Corrimos con vendas de urgencia a coserle los ronquidos.​​ 

Pero no hubo forma de atajar el murmullo​​ 

y menos los rumores del agua ya sin aire.

 

Tenía la cola alicaída como un árbol cuando pierde el equilibrio.​​ 

Alguien dijo que lo mejor era matarlo de un balazo.​​ 

No había caso que sufriera más.

 

Lo amarramos del hocico y a rastras lo llevamos a un barranco. ​​ 

Sonó el balazo.​​ 

Se oyó el resuello.​​ 

 

El río cayó sin habla a la orilla de su cuerpo.​​ 

Ni una gota de sí quedó en el aire que dolía.​​ 

Ahora el resoplo que se oye es un insecto,​​ 

un animal de monte que tal vez escapó con vida​​ 

o quizá esto que desagua la tristeza es un fantasma

un río sonámbulo​​ 

que va de pueblo en pueblo

sin saber que lo matamos.​​ 

 

 

 

 

***

 

 

Carlos Manuel Villalobos​​ (Costa Rica, 1968) ha merecido distinciones como el​​ Premio Internacional de Novela Corta “Diario Jaén” (España),​​ Premio Internacional de poesía “Vicente Rodríguez Nietzche” (Puerto Rico),​​ Premio internacional de poesía Dolors Alberola (España).
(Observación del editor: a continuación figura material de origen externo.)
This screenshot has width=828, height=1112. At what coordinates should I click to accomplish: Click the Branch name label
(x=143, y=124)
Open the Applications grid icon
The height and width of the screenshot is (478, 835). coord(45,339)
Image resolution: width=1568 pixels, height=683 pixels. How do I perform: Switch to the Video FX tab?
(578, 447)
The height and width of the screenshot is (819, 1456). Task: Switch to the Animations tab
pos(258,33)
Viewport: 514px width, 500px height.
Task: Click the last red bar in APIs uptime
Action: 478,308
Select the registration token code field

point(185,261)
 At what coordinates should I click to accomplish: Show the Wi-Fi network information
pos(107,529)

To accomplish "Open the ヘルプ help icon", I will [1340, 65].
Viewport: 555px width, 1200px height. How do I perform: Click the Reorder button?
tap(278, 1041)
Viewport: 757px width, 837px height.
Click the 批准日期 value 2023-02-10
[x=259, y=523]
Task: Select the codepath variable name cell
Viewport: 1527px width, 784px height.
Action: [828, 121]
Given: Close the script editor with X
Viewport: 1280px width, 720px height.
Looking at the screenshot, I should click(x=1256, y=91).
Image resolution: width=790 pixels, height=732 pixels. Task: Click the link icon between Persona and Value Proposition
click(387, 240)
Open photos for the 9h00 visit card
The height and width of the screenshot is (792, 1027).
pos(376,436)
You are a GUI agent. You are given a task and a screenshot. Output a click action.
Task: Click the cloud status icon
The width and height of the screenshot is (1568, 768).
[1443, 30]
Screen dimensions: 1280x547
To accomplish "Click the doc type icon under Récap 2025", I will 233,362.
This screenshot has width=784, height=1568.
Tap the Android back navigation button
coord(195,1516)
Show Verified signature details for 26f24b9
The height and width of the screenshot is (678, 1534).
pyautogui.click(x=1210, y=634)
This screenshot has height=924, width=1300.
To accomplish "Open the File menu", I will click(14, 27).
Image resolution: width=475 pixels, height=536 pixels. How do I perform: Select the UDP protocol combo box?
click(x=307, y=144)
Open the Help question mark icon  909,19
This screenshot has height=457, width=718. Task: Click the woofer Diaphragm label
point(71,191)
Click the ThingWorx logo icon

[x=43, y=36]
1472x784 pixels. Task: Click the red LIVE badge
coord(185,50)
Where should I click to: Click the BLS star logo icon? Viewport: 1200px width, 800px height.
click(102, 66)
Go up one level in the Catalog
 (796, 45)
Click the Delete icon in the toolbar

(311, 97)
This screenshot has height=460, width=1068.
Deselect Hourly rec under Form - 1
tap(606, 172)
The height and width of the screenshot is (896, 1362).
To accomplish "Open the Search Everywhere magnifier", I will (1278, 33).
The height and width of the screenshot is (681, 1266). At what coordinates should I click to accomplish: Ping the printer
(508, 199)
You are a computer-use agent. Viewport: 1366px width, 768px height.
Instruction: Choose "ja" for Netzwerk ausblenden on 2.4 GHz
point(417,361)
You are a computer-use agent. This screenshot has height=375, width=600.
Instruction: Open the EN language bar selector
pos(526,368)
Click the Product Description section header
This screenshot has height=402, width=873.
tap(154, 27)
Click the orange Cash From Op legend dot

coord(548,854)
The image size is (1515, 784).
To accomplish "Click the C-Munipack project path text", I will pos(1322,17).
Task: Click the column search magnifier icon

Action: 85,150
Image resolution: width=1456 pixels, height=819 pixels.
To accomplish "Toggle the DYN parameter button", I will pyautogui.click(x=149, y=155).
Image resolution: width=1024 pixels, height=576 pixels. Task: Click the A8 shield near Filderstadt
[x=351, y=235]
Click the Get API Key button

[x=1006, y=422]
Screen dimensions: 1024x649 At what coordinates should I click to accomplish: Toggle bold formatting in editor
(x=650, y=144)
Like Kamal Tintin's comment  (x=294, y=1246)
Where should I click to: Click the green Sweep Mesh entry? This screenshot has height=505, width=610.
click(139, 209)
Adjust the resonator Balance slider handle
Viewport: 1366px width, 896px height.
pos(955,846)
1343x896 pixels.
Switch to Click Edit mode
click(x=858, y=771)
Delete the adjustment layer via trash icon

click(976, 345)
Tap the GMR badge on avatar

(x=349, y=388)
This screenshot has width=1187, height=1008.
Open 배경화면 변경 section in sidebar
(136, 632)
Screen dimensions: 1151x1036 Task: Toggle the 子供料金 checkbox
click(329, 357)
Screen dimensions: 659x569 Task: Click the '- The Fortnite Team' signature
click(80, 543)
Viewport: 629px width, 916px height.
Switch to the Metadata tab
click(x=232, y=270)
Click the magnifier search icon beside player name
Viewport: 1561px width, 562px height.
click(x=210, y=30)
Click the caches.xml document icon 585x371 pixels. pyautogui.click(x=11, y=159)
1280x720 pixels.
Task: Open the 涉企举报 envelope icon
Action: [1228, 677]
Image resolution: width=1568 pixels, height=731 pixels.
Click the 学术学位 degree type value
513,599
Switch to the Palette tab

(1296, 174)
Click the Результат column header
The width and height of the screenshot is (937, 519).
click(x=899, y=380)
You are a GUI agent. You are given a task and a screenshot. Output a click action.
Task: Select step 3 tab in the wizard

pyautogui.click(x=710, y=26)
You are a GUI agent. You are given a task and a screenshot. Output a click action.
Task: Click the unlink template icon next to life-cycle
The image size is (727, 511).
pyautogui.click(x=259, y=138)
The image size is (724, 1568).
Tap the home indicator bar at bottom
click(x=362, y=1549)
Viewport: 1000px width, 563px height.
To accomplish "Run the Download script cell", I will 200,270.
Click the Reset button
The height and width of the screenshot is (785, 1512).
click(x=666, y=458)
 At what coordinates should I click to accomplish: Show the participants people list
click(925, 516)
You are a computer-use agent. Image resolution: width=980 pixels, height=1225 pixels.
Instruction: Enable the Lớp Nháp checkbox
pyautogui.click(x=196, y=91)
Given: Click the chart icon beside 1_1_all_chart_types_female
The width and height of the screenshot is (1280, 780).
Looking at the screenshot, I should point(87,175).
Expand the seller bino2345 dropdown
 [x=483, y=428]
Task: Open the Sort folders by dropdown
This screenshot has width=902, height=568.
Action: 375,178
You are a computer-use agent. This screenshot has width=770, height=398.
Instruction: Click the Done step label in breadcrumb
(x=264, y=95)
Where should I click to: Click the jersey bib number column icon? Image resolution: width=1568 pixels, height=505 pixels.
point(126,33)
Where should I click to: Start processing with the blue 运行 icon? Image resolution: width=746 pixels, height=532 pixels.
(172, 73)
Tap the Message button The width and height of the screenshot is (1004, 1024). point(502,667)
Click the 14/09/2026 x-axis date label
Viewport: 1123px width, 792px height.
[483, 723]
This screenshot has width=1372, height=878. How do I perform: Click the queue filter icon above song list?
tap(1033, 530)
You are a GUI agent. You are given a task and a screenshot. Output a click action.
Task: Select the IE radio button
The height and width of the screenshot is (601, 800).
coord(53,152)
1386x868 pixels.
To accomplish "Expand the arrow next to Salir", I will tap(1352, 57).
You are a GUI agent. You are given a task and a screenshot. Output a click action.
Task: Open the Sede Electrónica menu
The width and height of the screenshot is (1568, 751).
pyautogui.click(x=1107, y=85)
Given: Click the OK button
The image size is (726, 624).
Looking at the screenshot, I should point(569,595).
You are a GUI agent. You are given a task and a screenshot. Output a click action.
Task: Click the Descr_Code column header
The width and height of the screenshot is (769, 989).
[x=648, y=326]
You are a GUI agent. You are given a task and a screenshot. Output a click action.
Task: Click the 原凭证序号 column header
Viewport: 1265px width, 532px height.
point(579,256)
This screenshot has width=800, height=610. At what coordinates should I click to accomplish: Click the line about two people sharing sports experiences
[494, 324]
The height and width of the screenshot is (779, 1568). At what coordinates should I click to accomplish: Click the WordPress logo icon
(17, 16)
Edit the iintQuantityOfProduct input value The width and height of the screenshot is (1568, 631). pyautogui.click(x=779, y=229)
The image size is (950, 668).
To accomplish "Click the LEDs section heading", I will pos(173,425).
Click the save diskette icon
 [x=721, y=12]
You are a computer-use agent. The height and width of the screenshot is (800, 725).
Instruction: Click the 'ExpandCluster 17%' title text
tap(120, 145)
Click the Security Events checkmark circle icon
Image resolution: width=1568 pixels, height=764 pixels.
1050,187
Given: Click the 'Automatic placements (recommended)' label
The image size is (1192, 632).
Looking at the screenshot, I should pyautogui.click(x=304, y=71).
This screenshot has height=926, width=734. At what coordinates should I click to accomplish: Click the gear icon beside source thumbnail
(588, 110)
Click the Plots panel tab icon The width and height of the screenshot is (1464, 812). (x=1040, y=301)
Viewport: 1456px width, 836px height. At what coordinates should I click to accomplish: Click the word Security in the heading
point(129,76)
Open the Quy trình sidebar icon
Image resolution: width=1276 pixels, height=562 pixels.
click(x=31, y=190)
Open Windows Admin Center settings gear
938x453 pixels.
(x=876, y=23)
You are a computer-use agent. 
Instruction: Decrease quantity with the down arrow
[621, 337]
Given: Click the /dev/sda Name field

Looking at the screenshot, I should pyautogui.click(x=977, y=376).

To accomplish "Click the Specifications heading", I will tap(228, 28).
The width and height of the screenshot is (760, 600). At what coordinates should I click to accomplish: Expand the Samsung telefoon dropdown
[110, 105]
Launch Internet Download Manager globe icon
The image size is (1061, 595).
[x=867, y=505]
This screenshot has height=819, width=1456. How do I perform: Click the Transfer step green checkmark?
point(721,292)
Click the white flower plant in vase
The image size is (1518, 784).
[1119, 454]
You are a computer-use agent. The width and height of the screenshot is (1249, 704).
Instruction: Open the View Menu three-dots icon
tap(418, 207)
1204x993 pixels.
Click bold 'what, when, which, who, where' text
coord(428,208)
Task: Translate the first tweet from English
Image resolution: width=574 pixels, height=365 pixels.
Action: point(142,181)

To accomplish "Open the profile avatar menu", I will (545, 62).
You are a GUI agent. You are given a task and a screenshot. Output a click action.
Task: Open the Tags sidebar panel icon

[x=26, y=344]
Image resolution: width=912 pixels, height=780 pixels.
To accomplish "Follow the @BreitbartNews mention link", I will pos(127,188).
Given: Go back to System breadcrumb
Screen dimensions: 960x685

Ha sido​​ Finalista del Premio Internacional de Poesía Pilar Fernández Labrador (España), Finalista del Premio XXVI de novela Ciudad de Salamanca. Premio UNA-Palabra en el género cuento (Costa Rica); Premio Brunca de la Universidad Nacional de Costa Rica.​​ En​​ Poesía​​ ha publicado los siguientes libros:​​ Un río sonámbulo, Cambio de Dios, Fosario, Altares de ceniza, El cantar de los oficios, Trances de la herida, Insectidumbres, El primer tren que pase, Ceremonias desde la lluvia y Los trayectos y la sangre. Cuento:​​ Curación de la locura y Tribulaciones. Novela:​​ El libro de los gozos. Ensayo:​​ Los extremos de la imaginación y El ritual de los Atriles. Es doctor en Literatura Centroamericana, máster en Literatura Latinoamericana y licenciado en Periodismo. Se desempeña como docente en la Universidad de Costa Rica.